DeepMind has already been making significant strides in the healthcare area—a field with huge datasets that requires effective decision-making.
"I think we will likely see these intelligent systems help even more with executive decision-making," said Wells. "The challenge will lie in whether we will trust them, especially when they occasionally lose a game of Go. As my colleagues and I found in a previous study, people may choose to rely upon the decisions of software agents like AlphaGo partially because of their benefit but partially as a means of deflecting blame if they are mistaken."
Kranc, however, sees AlphaGo’s victory as a true game-changer.
"For a certain class of problems, where the rules are well-defined and there is an abundance of training data, machines have now been proven to be superior to humans," Kranc said. "For such problems, if you or your business want the best possible answer, using human brain power is folly or hubris—machines can do it better."

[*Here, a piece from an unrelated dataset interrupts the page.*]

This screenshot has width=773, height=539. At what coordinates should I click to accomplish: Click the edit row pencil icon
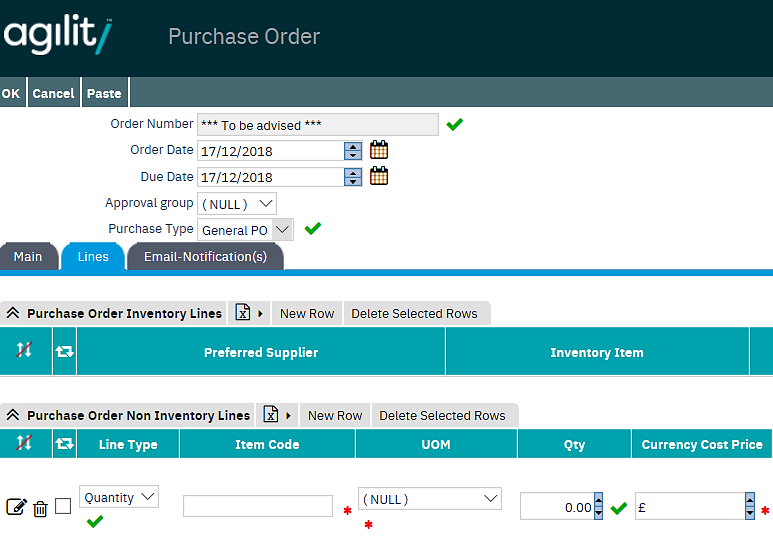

But, Kranc said, he also hopes people will continue to play Go and use their minds to solve problems, despite the fact that a machine may do it faster or better.
"The act of solving problems is itself stimulating and rewarding, and there is no small honor in being the world’s best human Go player, despite the superiority of DeepMind," he said.
Varone does not expect AlphaGo’s victory to be immediately transformative.
"In similar fashion to what happened after Deep Blue, things continued to evolve at a normal pace, and I am expecting that after AlphaGo’s victory we will not see any singularity happening even if this event will remain a very relevant moment in the history of AI," he said.
Varone said he does, however, expect that the visibility and the marketing success of the Go matches will positively affect AI overall.
It will "have a positive effect on investments in AI and on the motivation of smart people to work in this field," said Varone. "Implementing something that is more intelligent than what we have seen up to now is so difficult that more money and more people are more than welcome."